Tag Archives: travel savings

This Hotel Saving Makes Sense

Far away travel typically involves three things: A flight, car rental and hotel. While flights have come down quite a bit in price, hotels and car rentals are still insane. There are two holidays I want to take post COVID, but not when a car rental is around $80 a day – no way until ALL THREE are reasonable prices.

If you have or will stay at a favorite hotel, you’ll notice that there have been changes in housekeeping. Most every hotel just hasn’t hired back a large percentage of their housekeeping staff. The owner hotels want to save the money and the managed properties have a fixed budget they give to their manager. Since housekeeping is one of the biggest expenses, those managers have no choice but to cut back on staff in order to stay within their budget.

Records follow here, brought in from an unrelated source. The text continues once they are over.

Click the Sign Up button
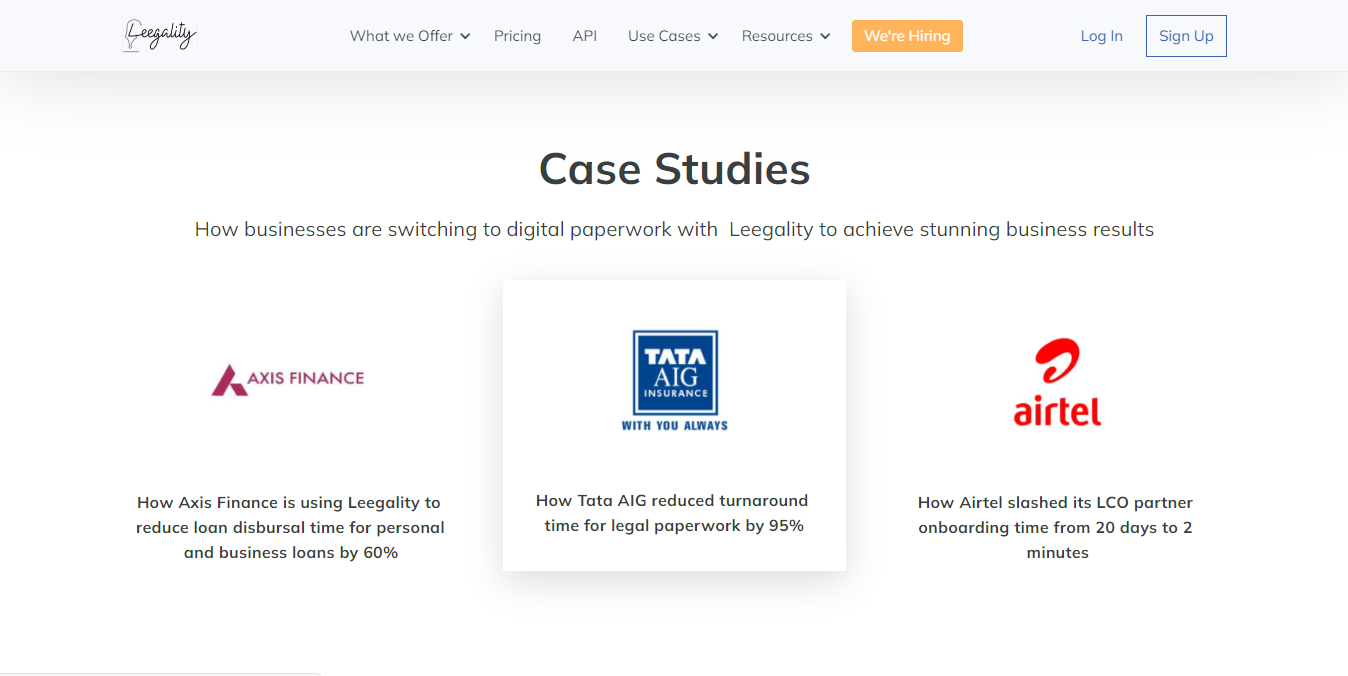 pyautogui.click(x=1186, y=35)
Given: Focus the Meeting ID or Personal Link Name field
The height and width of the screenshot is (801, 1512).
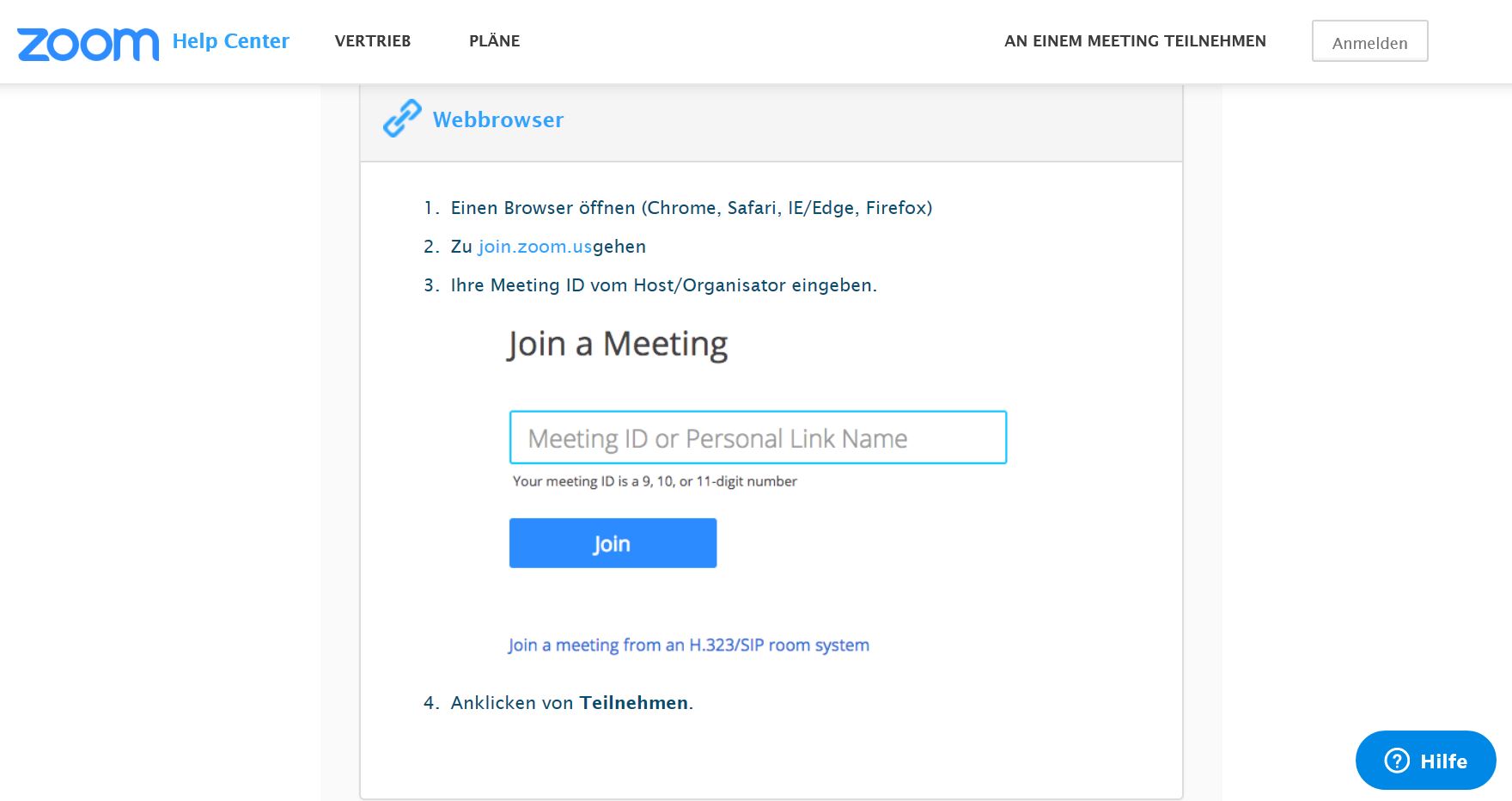Looking at the screenshot, I should click(x=758, y=437).
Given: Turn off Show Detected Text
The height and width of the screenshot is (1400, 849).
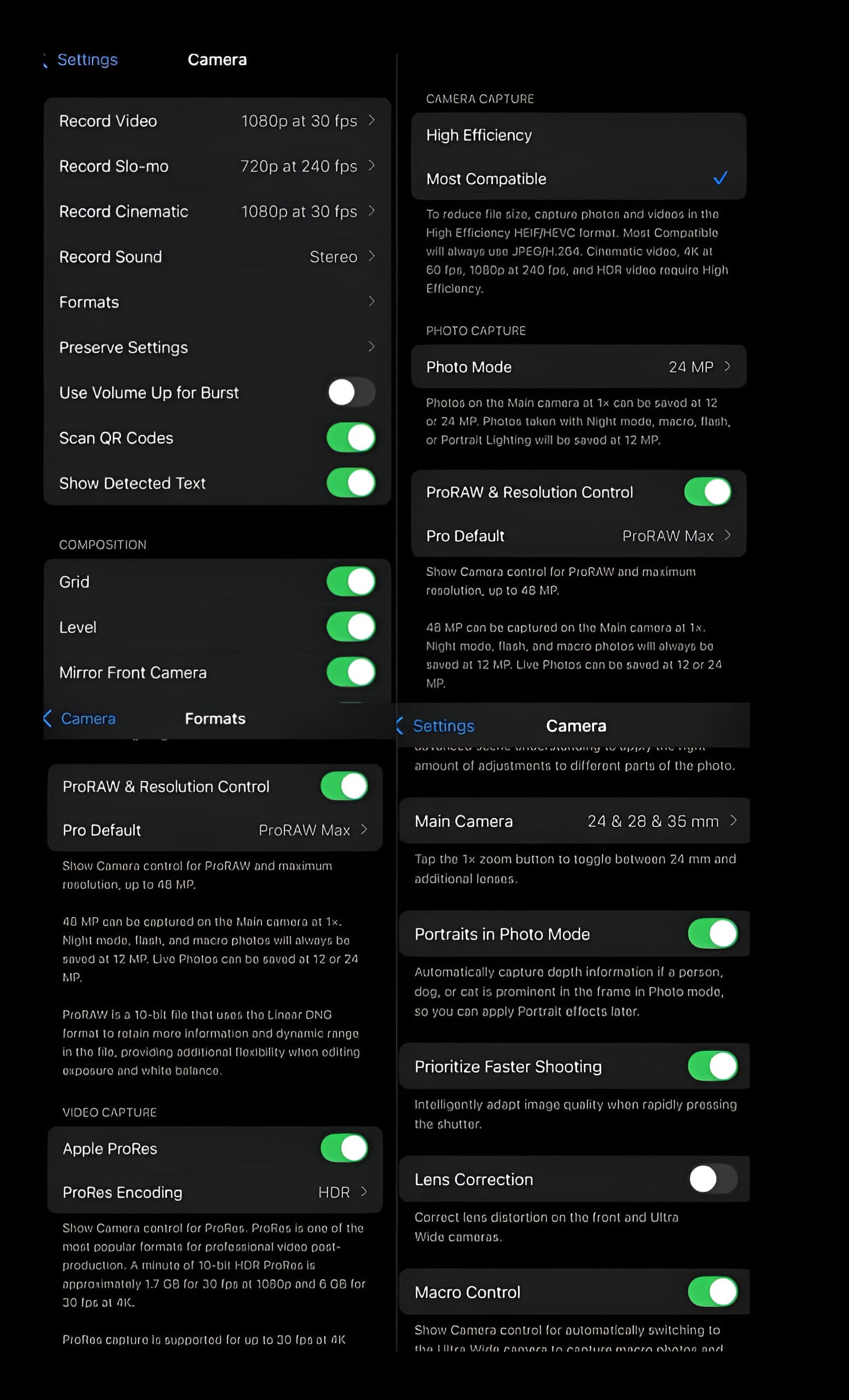Looking at the screenshot, I should 350,483.
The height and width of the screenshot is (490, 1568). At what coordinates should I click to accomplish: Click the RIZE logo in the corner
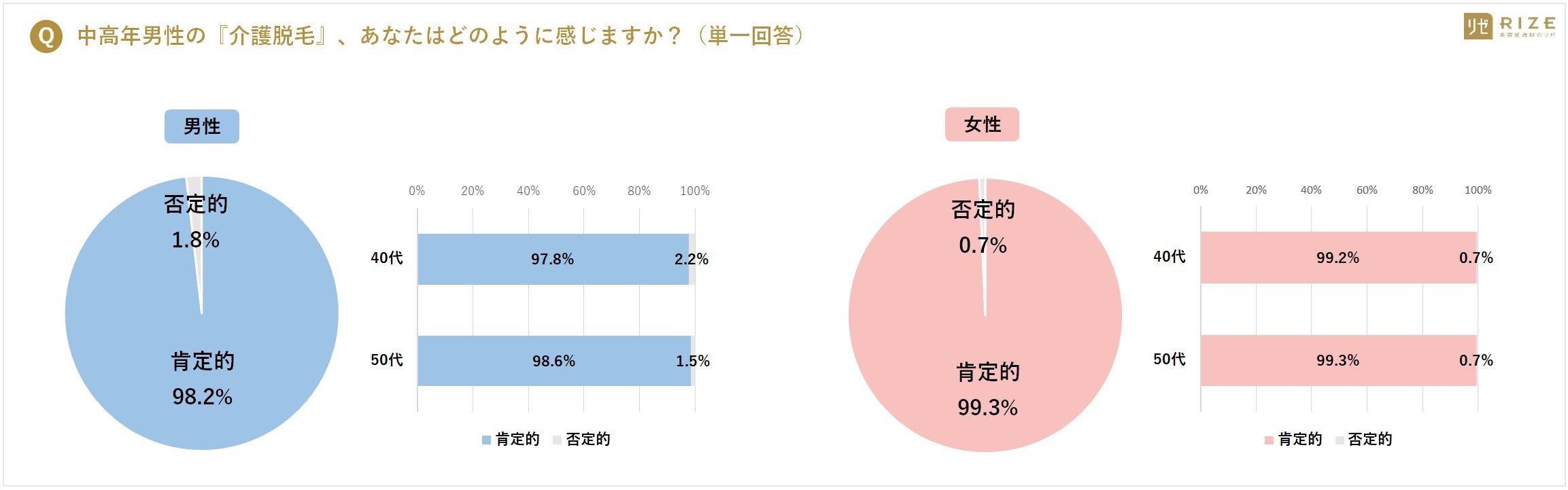(x=1509, y=27)
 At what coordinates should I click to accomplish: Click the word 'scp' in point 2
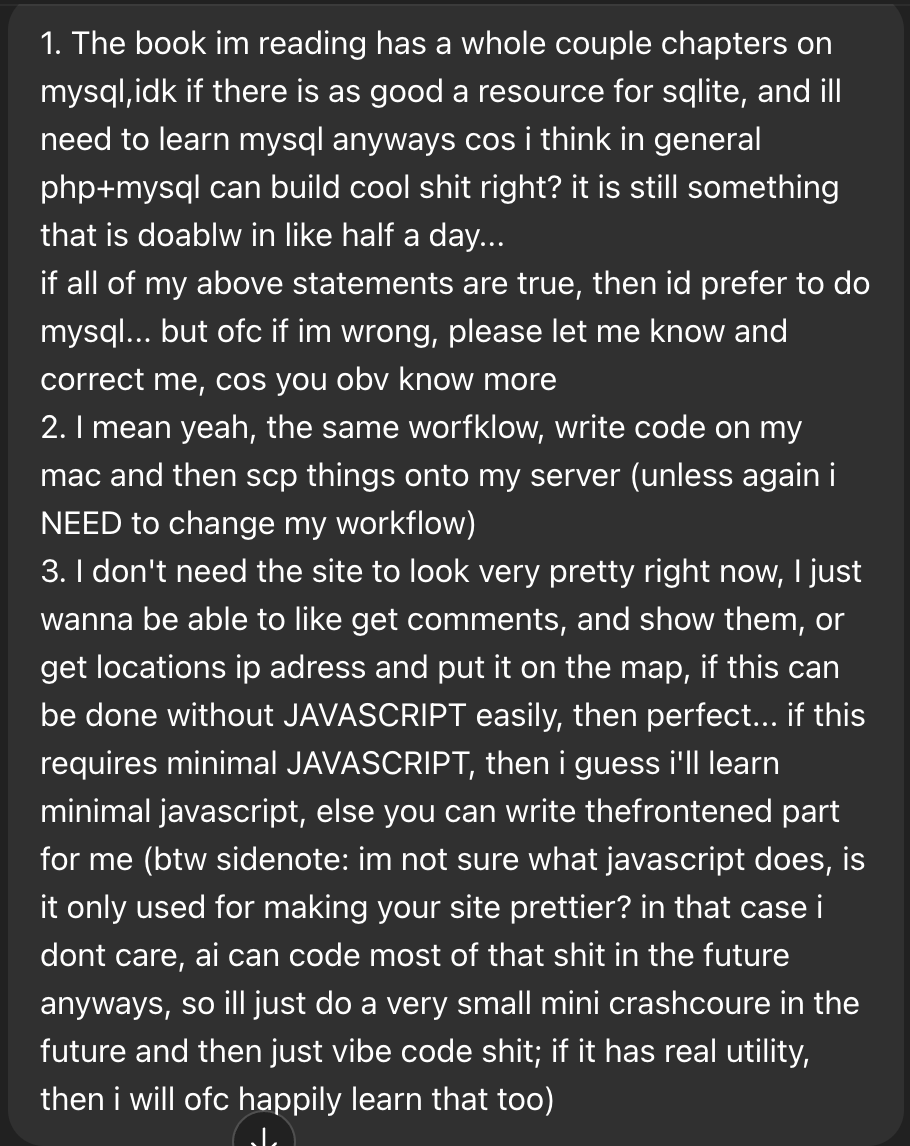[271, 477]
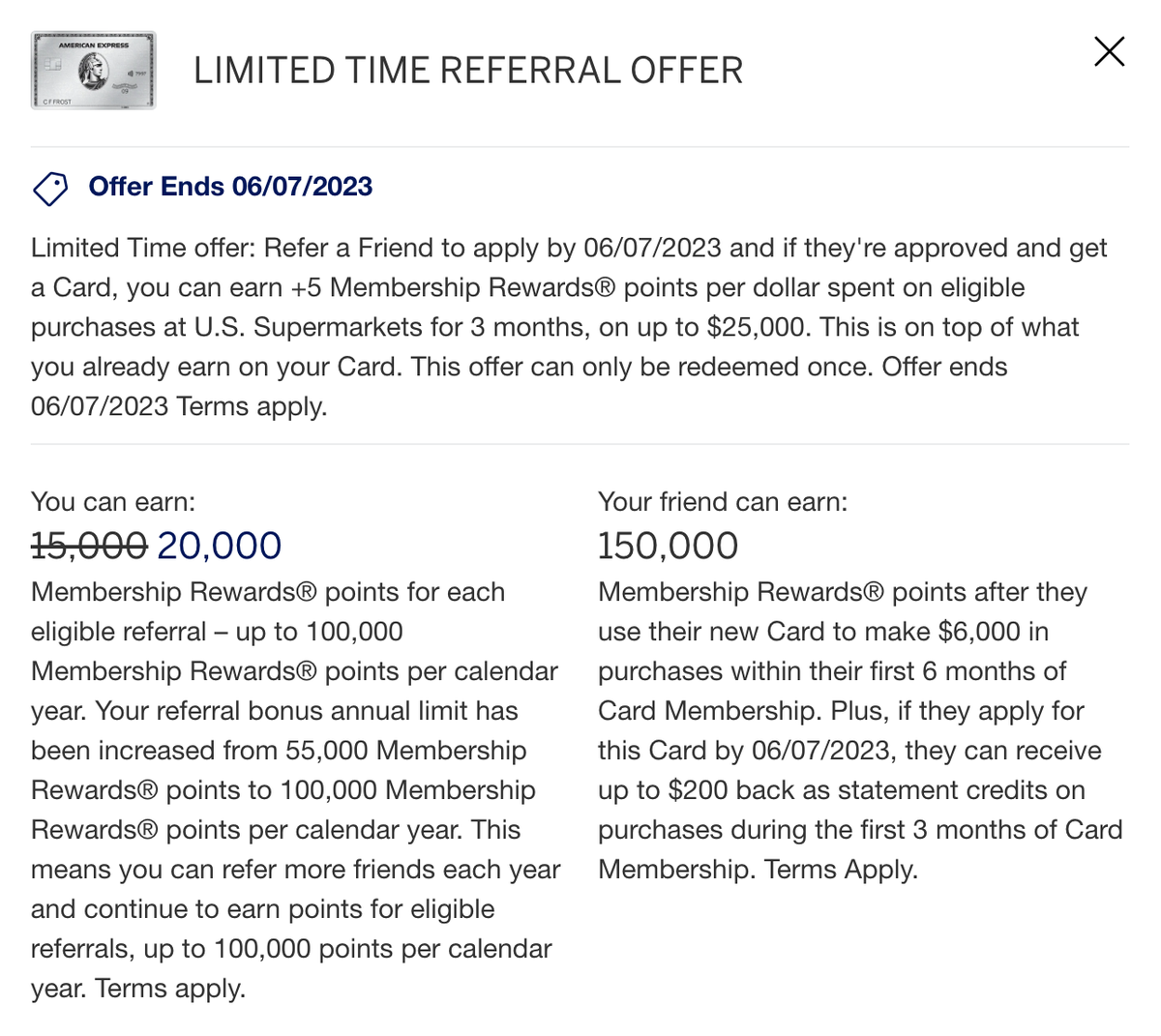Screen dimensions: 1161x1036
Task: Click the 150,000 points friend bonus figure
Action: pyautogui.click(x=668, y=545)
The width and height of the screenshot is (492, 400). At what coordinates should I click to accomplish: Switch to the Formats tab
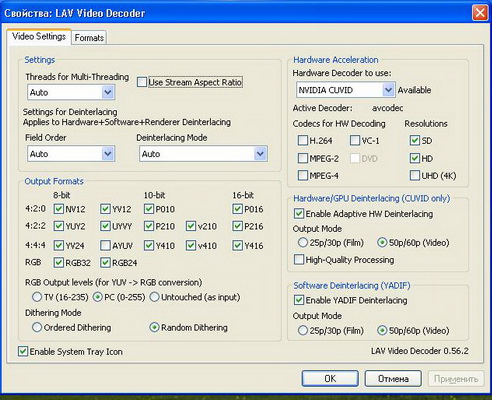tap(89, 38)
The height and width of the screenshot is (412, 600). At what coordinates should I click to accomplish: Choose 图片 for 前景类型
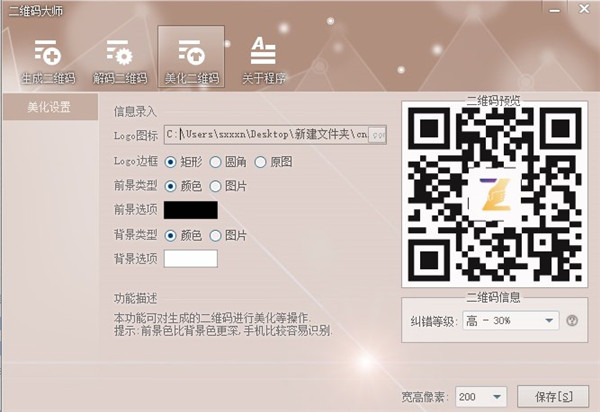pos(228,186)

On a recent business trip, one hotel chain had a great idea: They’ll still give you the rare daily housekeeping, but you can get $10 off if you skip a weekend day. That makes sense, and for most of us, that’s worth doing. The rest of the hotel chains just simply need you to adjust to the new reality of housekeeping every three or four days.

BIG $$$ Savings On Travel

Next week I’m off to Phoenix to escape the horrible Edmonton weather and for another appointment with my Mexico dentist (search the radio stories for ‘dentist’).

Since most of this happened by 6 AM this morning, and it’s fresh in my mind, I wanted to share some big savings insights. But heads up that my definition of savings is where you have to buy something and get it cheaper, such as a flight or hotel (because you do need to sleep somewhere). Savings is  not for golf. Yes, I’m going to golf but it’s spending less and not savings because I don’t have to golf!

Flight: I needed to go on a specific day. But the cheapest flight was $500 – which is insane and double what it should be. So I used 12,500 of my Aeroplan points and just paid $120 taxes. That’s a real saving of $380 and THE best way to use your points. The return flight was $140 and that I paid myself as it wouldn’t make sense to use up points on a flight that cheap.

Hotel: I found a 3 star for $38 in Tempe and a 3 star for $40 in Scottsdale. So I clicked at hotwire.com on the Tempe one and great news: Hotwire has now started showing any so-called resort fees before you book! This hotel has a $10 rip-off fee per night! So changed to the Scottsdale one and saved myself $56.

Purchases: I need three things from the U.S. for my business. One order for seminar supplies was going to cost $46 Fedex to Canada plus brokerage fee plus customs and duty for $70 total. Instead, I’m having it sent to my Phoenix hotel with free shipping. The same for two Amazon orders. One was going to be $14 and the other $22 shipping to Canada. Again, shipping it to the hotel is free and saving me $36. That’s $128 US

Car rental: Every city in Canada and the U.S. has big fees added to a car rental at the airport. In Edmonton it’s some kind of improvement levy, in Phoenix is a stadium tax and two other ones. That way politicians can get free money from tourists who don’t complain and not tax locals who might not vote for them anymore. So I rent from the closest city location that is not at the airport. For this trip, I’ve reserved a compact car for $202 total – yes, it’s way too expensive. But an airport rental right now is $280. I’m ahead $78 less an Uber of $10 to get the few miles to the location. I also keep checking for price reductions every day before I leave. If it drops, I re-book it – and have done it twice to get from $240 down to the current $202.

That’s a $380 Can$ saving plus $252 US$ in real savings for a total of $715. THAT is some real big money for maybe two hours of internet searches.